Data:
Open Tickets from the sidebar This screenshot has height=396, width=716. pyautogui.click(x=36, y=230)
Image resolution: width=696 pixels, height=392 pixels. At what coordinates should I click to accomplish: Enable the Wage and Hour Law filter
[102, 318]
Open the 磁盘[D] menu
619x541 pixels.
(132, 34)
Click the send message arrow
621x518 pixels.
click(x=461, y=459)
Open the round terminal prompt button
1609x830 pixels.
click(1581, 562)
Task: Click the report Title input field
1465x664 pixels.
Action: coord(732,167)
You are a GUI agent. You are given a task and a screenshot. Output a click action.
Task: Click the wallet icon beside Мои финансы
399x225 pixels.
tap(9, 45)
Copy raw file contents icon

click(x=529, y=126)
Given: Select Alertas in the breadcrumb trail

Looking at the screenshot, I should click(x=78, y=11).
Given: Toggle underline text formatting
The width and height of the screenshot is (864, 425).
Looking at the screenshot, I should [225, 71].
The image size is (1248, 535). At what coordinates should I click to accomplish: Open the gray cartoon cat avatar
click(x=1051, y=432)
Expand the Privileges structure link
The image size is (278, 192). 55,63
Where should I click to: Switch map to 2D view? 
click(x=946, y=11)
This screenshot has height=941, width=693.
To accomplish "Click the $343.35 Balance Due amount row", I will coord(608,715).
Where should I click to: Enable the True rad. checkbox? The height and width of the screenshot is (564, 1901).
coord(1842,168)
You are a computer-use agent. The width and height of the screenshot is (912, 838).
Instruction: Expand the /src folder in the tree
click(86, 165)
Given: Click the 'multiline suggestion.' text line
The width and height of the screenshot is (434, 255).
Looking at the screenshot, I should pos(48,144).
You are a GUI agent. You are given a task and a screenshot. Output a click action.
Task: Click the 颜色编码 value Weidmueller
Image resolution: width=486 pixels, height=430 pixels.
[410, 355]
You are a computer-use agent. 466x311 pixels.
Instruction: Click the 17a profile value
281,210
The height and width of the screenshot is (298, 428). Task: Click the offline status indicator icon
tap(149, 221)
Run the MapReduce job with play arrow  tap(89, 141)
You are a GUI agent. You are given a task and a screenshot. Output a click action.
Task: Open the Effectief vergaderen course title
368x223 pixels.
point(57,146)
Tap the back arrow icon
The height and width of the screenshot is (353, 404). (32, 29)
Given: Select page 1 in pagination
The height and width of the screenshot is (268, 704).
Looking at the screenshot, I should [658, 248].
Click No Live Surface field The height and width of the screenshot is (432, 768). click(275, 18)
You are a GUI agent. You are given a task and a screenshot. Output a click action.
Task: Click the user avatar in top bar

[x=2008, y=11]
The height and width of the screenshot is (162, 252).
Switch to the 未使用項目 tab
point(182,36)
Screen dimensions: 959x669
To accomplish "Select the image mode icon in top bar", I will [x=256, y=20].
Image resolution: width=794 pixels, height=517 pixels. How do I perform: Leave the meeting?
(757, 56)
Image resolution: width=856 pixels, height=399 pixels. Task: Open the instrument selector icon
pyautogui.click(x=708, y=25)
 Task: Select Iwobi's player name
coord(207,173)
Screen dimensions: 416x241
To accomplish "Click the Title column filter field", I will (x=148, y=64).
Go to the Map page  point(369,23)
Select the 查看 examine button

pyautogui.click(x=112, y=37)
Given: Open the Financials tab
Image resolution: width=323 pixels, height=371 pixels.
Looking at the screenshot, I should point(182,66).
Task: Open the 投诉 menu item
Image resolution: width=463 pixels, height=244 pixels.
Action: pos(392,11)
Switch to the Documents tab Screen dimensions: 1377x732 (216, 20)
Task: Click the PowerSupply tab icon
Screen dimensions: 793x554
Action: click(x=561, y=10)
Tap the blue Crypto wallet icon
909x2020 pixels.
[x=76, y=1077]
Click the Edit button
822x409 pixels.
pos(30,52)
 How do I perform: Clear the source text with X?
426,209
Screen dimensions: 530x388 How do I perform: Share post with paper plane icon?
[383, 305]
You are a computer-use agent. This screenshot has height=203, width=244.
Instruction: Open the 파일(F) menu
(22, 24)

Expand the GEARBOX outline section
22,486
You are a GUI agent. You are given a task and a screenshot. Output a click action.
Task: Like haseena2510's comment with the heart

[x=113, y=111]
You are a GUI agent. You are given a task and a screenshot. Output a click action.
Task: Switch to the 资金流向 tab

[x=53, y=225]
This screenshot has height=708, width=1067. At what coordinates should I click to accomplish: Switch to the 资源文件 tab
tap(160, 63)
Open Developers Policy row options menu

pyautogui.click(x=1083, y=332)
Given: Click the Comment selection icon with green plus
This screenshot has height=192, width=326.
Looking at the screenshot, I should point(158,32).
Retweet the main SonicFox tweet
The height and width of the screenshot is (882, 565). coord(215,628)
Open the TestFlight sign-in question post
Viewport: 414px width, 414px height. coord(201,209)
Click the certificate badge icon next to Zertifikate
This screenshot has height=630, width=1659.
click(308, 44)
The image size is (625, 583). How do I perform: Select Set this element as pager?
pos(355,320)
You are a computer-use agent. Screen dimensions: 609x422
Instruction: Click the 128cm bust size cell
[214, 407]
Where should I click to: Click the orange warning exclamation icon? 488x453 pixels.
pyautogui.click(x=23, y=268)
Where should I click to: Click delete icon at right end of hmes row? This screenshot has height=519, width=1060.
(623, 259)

Task goal: Provide the number of lines in the entries above on which the string "will" is found, and no other text.

Result for this task: 3